OBJECTIVES: To assess the fitness for purpose of large European databases in the SIGMA Consortium for assessing the impact of paternal drug exposures on offspring health.

METHODS: The assessment was conducted among 11 databases in Denmark, Finland, France, Germany, Italy, the Netherlands, Norway, Scotland, Spain, Sweden and the UK to determine 1) the availability of mother-father-offspring linkage for live and non-live birth outcomes and 2) key information pertaining to the TANGO objectives and its methodological challenges. UK assessment (CPRD) was based solely on a literature review.

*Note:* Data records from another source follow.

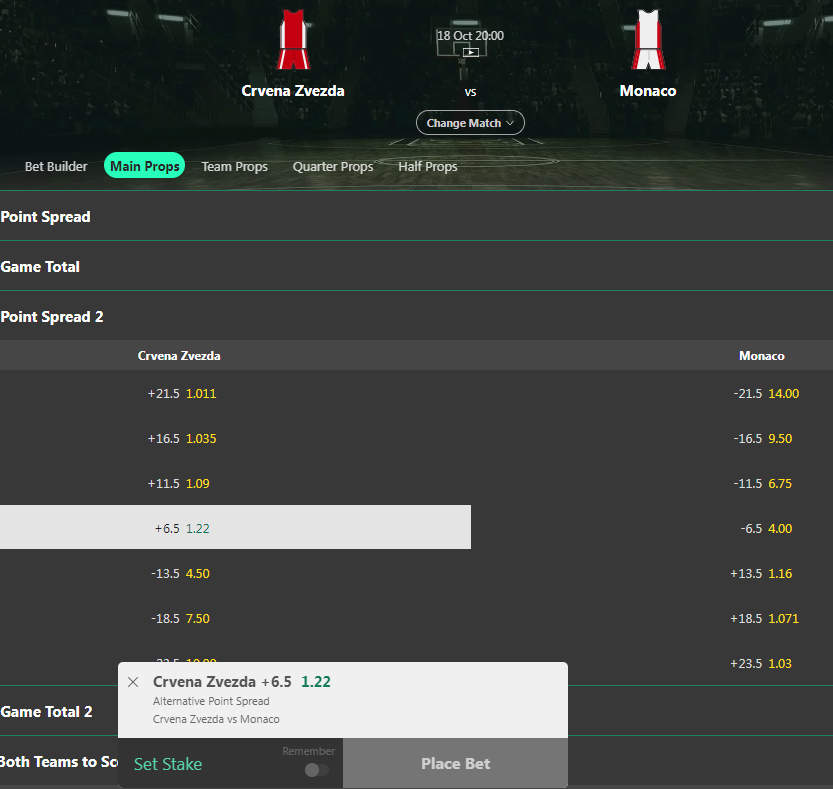Click the Monaco white jersey icon
This screenshot has width=833, height=789.
tap(648, 39)
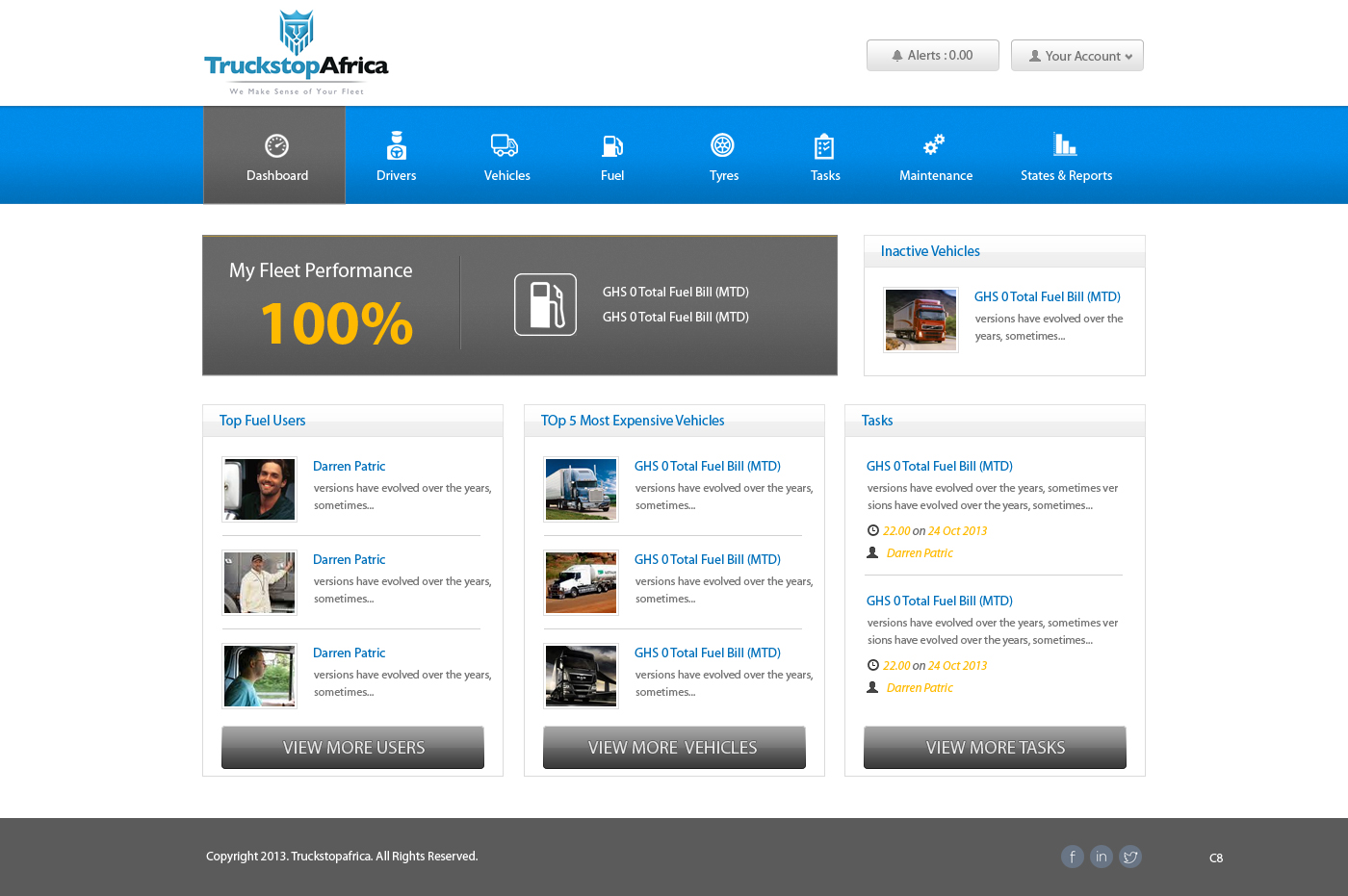Select the Vehicles truck icon

(x=505, y=145)
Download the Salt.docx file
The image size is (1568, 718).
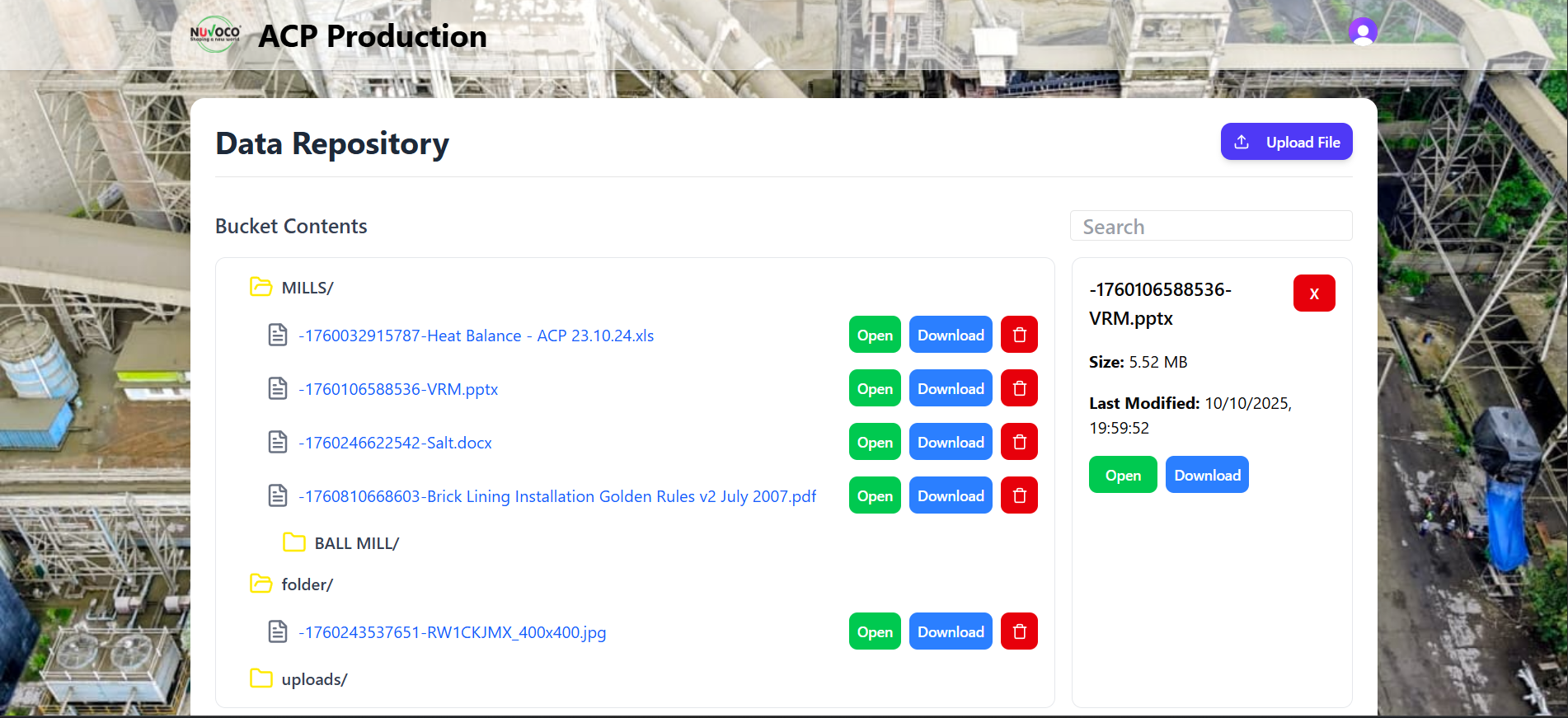pos(950,442)
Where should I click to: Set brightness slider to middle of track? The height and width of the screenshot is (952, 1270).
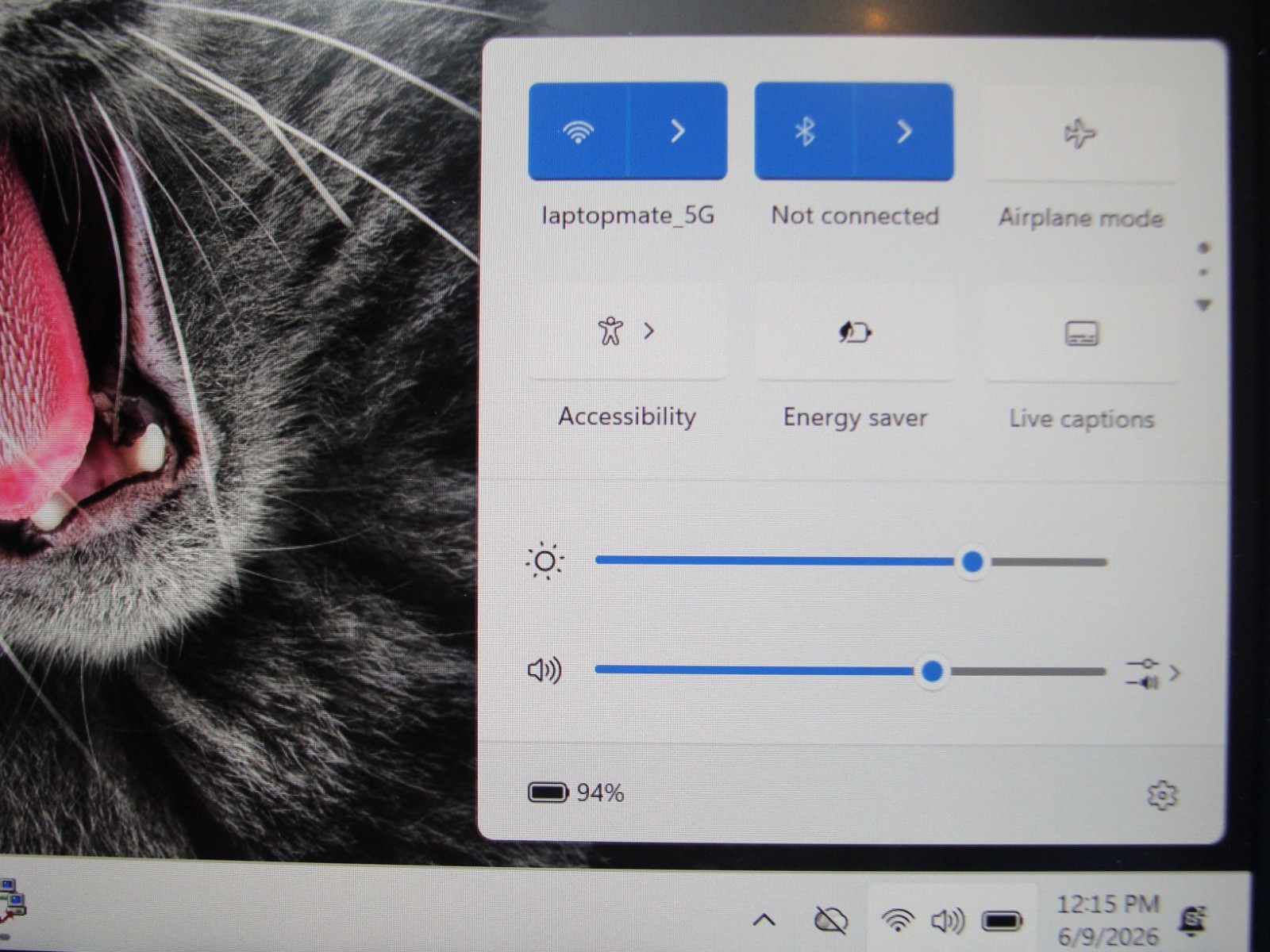[x=851, y=562]
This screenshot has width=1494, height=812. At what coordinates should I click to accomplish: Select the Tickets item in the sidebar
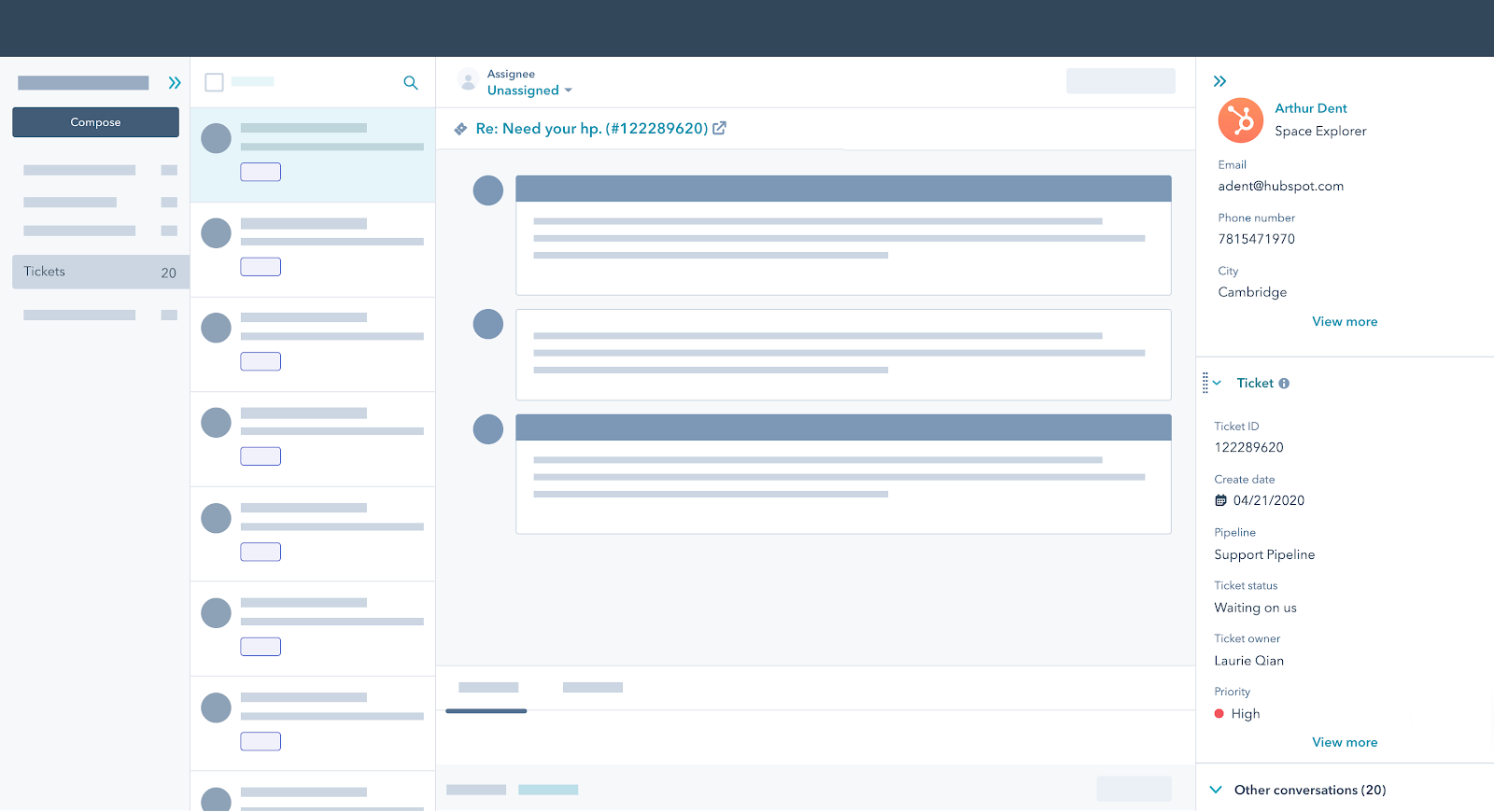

RESULTS: In CPRD, PHARMO, GePaRD (covering respectively 25%, 25%, 20% of the UK, Dutch, German populations) and population-based Nordic Registries (Sweden, Denmark, Norway, Finland) data on mother, father and offspring are linkable but not in France, Italy, Scotland or Spain. The linkage is exact in GePaRD and Nordic Registries, while CPRD and PHARMO would rely on a probabilistic linkage. Father-offspring linkage rate for live-birth outcomes is >90% in the Nordic Registries, 66% in the CPRD, 25% of linked mother-offspring pairs in GePaRD, and 20% in PHARMO. Father-offspring linkage for non-live-birth outcomes is available in Danish and Norwegian Registries (90%), GePaRD, PHARMO and CPRD (unknown rate); not available in the Finnish and Swedish Registries. Stillbirths are recorded in all databases containing non-live birth outcomes. Spontaneous and elective abortion (if reimbursed) are available and comprehensive in GePaRD and Nordic Registries. Except for CPRD, which only captures GP prescriptions, all other databases can identify drug exposure from the first dispensing, regardless if by GP or specialist. Medical outcomes in offspring are available in all databases.

CONCLUSIONS: As a result of the feasibility assessment, GePaRD, Nordic Registries, PHARMO, and potentially CPRD are considered suitable databases to study the effects of drug paternal exposure on offspring. Due to a preferred exact father-offspring linkage, Nordic Registries and GePaRD were selected for TANGO. The mother-father-offspring linkage being a critical database feature to study effects of paternal exposure on pregnancy outcome/offspring health, the same conclusions can be drawn for any other study aiming to assess health outcomes in children of fathers exposed to drugs.